[Data supplied]
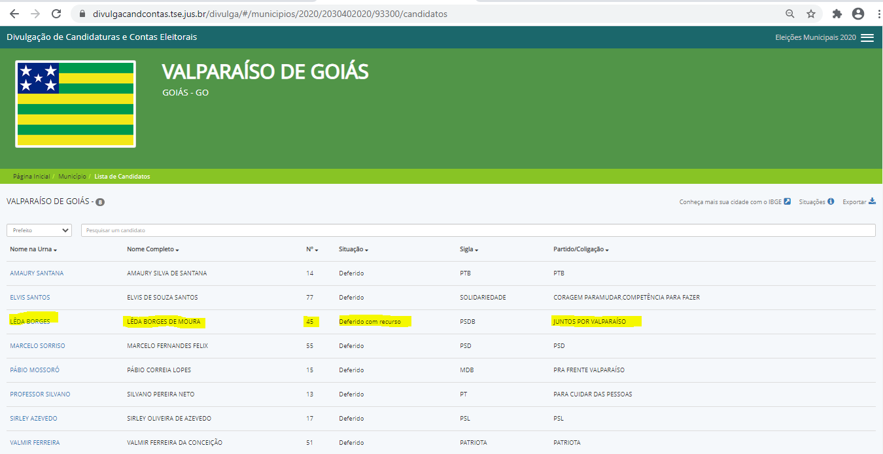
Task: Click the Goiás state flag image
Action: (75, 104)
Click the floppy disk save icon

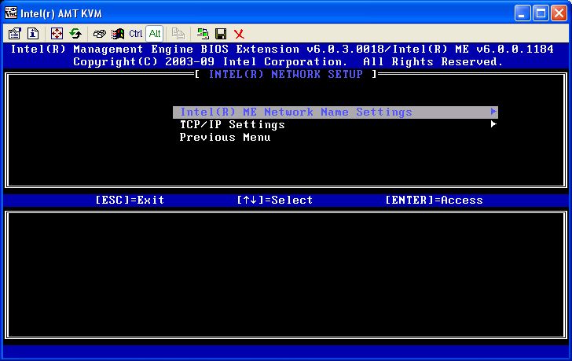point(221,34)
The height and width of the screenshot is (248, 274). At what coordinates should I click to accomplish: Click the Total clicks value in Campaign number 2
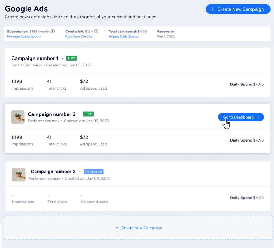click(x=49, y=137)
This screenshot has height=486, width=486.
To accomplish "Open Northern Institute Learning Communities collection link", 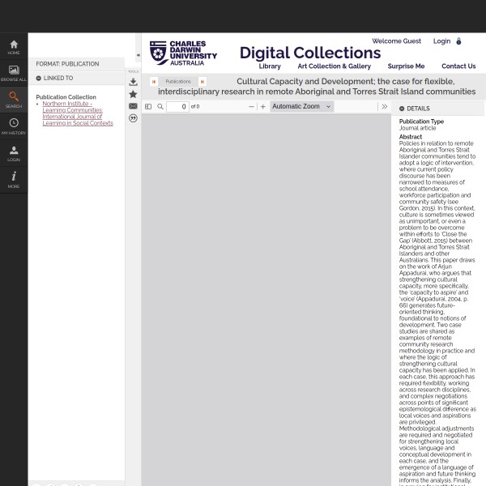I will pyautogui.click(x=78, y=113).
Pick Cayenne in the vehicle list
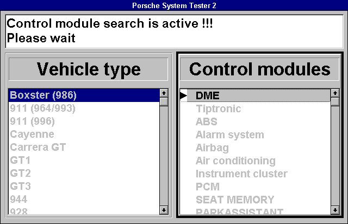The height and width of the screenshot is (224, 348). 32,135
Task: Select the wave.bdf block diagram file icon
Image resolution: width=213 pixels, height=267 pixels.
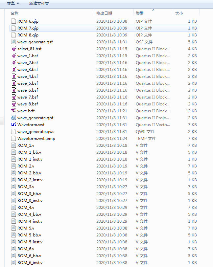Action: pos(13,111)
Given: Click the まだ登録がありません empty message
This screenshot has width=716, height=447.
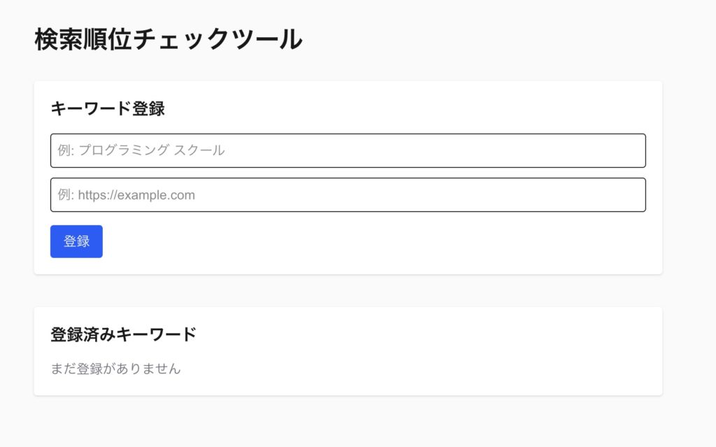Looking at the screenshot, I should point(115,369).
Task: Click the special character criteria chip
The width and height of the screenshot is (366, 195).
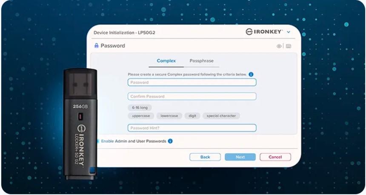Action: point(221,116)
--
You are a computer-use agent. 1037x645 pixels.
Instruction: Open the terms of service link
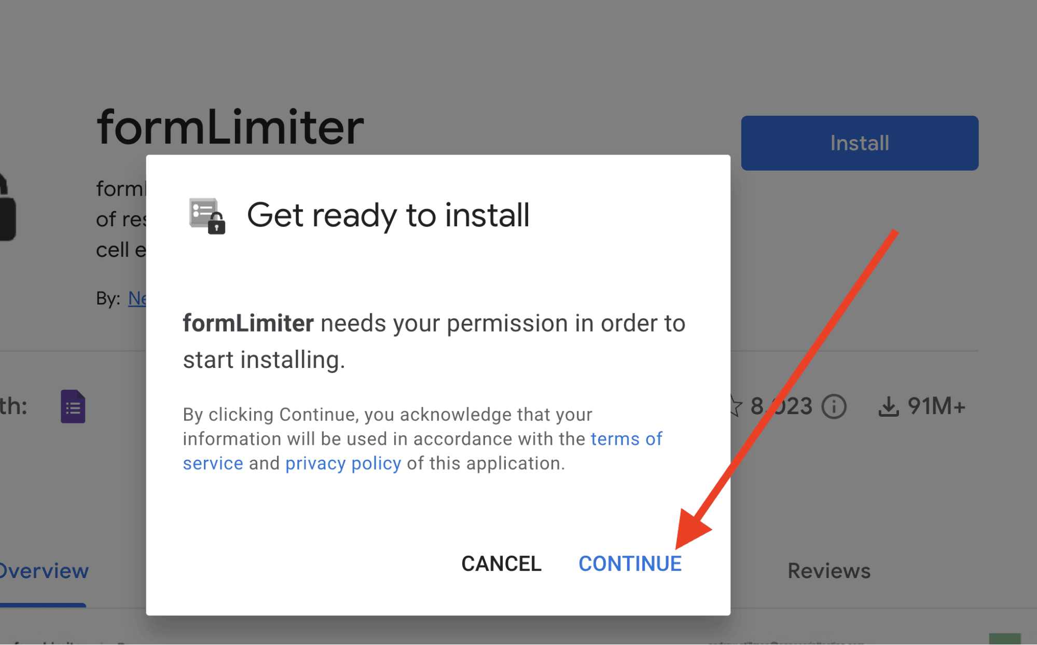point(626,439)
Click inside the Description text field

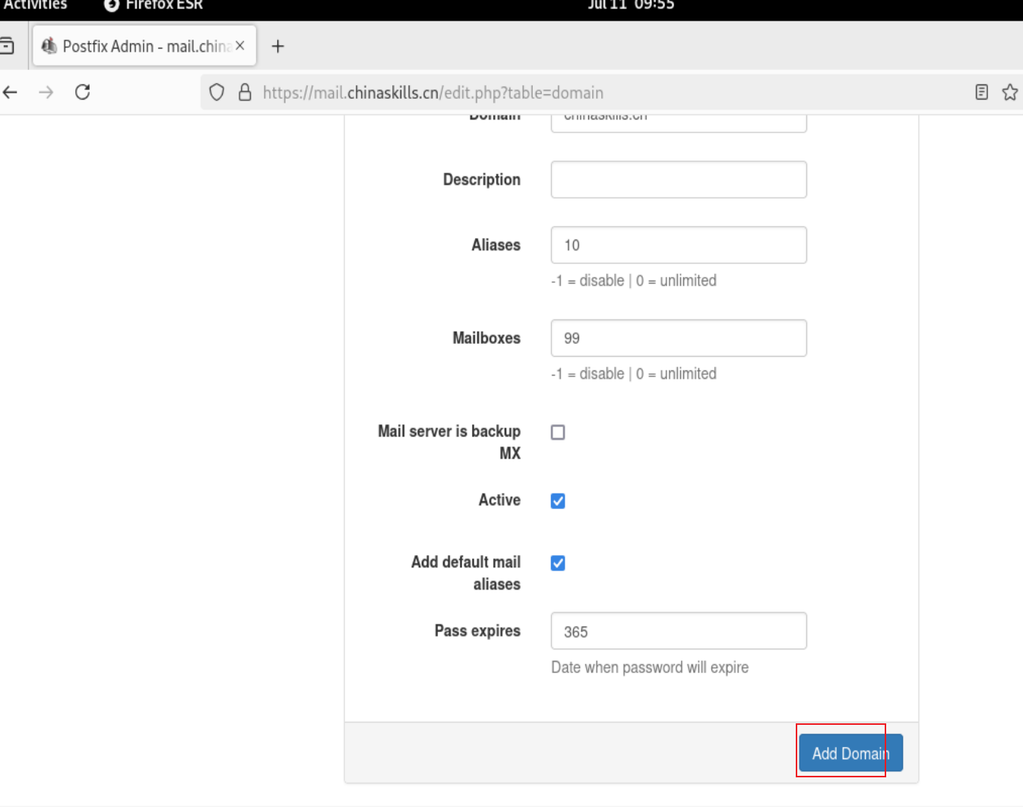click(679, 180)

[Exercise objective] Only the lines above from the one containing "Pick Cayenne in the vehicle list" through the one containing "Task: Click the special" should be returned, verbatim and inclusive, with pictures excluded.

[Answer area]
Pick Cayenne in the vehicle list
The height and width of the screenshot is (224, 348). 32,135
Task: Select the wave.bdf block diagram file icon
Image resolution: width=213 pixels, height=267 pixels.
Action: pos(13,111)
Given: Click the まだ登録がありません empty message
This screenshot has width=716, height=447.
Looking at the screenshot, I should point(115,369).
Task: Click the special character criteria chip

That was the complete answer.